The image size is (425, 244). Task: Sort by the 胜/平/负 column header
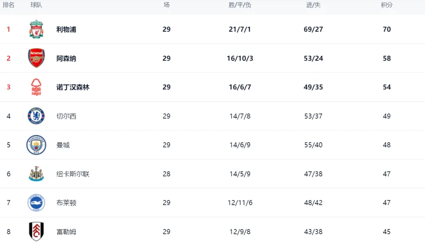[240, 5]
○ ○ ○ ○ ○ ○ ○
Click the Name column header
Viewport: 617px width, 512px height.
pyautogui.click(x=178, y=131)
○ ○ ○ ○ ○ ○ ○
● INSTRUCTION
Pick out each line in the entries above that contains the string "header", matching case exactly, and copy those lines.

● EXERCISE SOLUTION
The image size is (425, 244). Task: Sort by the 胜/平/负 column header
Click the Name column header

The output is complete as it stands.